Originally posted by twhitehead
I did.
[b]Your argument would not show this.
Yes it did. If it did not, then explain why not.
Your argument is basically that one can know that a proposition P has a determinate truth value and that its truth value is unknown.
In what way does that differ? If English is significantly different to logic-speak in this case then please tr ...[text shortened]... conclusion is false. Once that is done, you or DeepThought can sus out the flaw in the argument.[/b]
You claim to have provided a counterexample to the idea that propositions of the form “P and P is unknown“ represent an unknowable class. So you need to provide an example where a proposition of that form is known. Your argument, again, is that one can know that a proposition has a determinate truth value and that this truth value is unknown. Fine, let’s go through it in steps.

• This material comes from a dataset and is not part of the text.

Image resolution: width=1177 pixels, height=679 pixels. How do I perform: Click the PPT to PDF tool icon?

That a proposition P has a determinate truth value translates in logic to (P or ~P). And that this truth value is unknown would translate to (~K(P) & ~K(~P)). So, your argument if successful shows:
K[(P OR ~P) & (~K(P) & ~K(~P))]. (1)
Now, we can ask ourselves: does this provide the counterexample you claim it does?
First, we can check if it simply directly satisfies. So let (P OR ~P) = Q. Does (1) have the form K[Q & ~K(Q)]? Well, it would if it happened to be the case that ~K(P OR ~P) were logically equivalent to (~K(P) & ~K(~P)). That would require ~K(P OR ~P) iff (~K(P) & ~K(~P)). But that clearly does not hold. The <-- direction is particularly problematic: just from the fact that individual disjuncts are not known, it does not follow that their disjunction is not known. So, your example does not directly satisfy as a counterexample of the right type.

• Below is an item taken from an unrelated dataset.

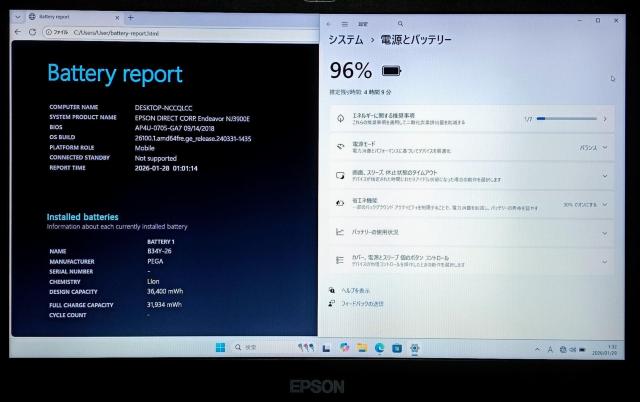Click the System breadcrumb link
This screenshot has width=640, height=402.
[x=346, y=39]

Second, we can check if a counterexample of the right type follows from (1) according to valid logic and analytic operations (and let us assume the axiom about knowledge being closed under entailment to give you the best benefit of the doubt). Just consider all of the logical combinations that result from (P OR ~P) & (~K(P) & ~K(~P)). This is logically equivalent to the following:
[P & ~K(P) & ~K(~P)] OR [~P & ~K(P) & ~K(~P)] (2)

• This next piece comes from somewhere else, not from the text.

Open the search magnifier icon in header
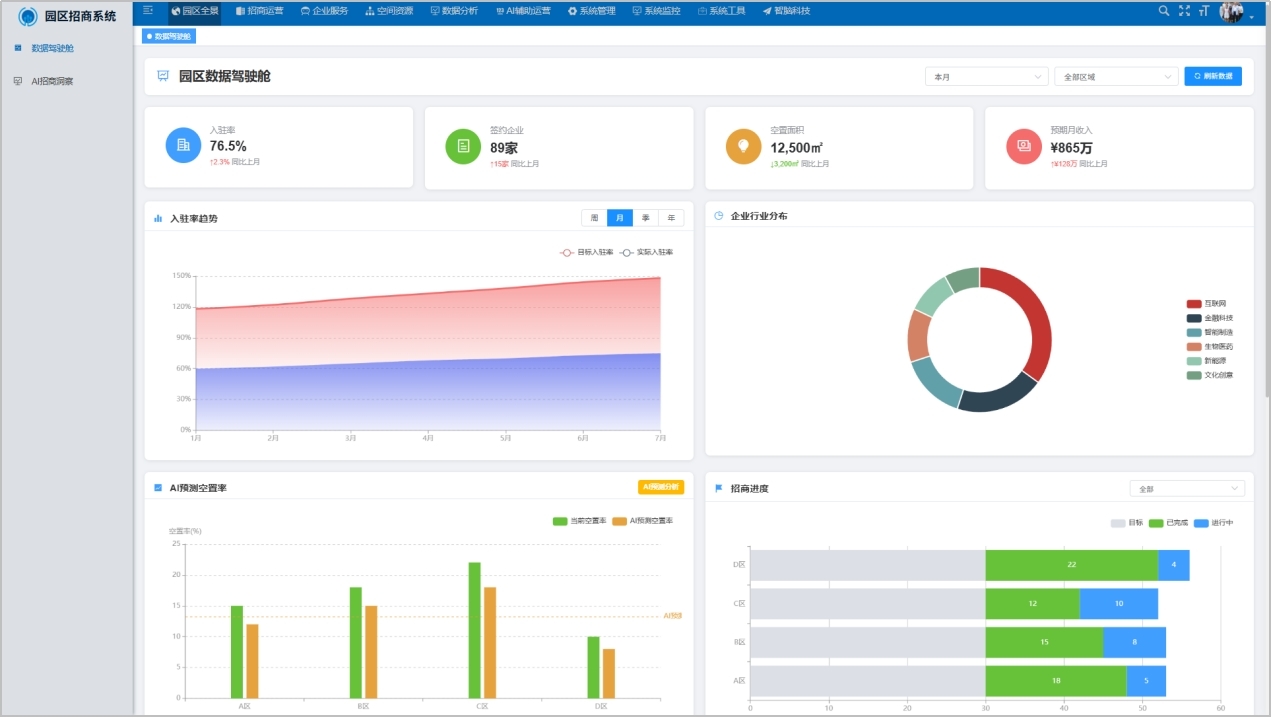coord(1163,11)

But we know some of the atomic components are analytically related. In particular, if P is true, then ~K(~P) follows analytically and if ~K(~P) is false, then it follows analytically that P is false, so P and ~K(~P) rise and fall together; likewise if ~P is true, then ~K(P) follows analytically and if ~K(P) is false, then it follows analytically that ~P is false, so these rise and fall together as well. So (2) can be simplified accordingly, and at the end of the day your (1) is equivalent to:
K[(P & ~K(P)) OR (~P & ~K(~P))]. (3)
Now, the problem is that there is no valid way to get from (3) to the counterexample you want. As DT already correctly pointed out in his assessment of your argument, the knowledge operator does not distribute over a disjunction. So, you cannot make a step here from knowledge of a disjunction to knowledge of an individual disjunct.
So, your argument fails to provide the counterexample that you claim it does. In summary, again, it fails to provide a direct counterexample because from the fact that individual disjuncts are not known, it does not follow that their disjunction is not known. It also fails to entail a counterexample of the right type under further operations because, as DT already pointed out, knowledge does not distribute over a disjunction in the manner your argument would need in order to be successful.
Your argument, if successful, would show that at least one church proposition is true. But it does not show that one is known.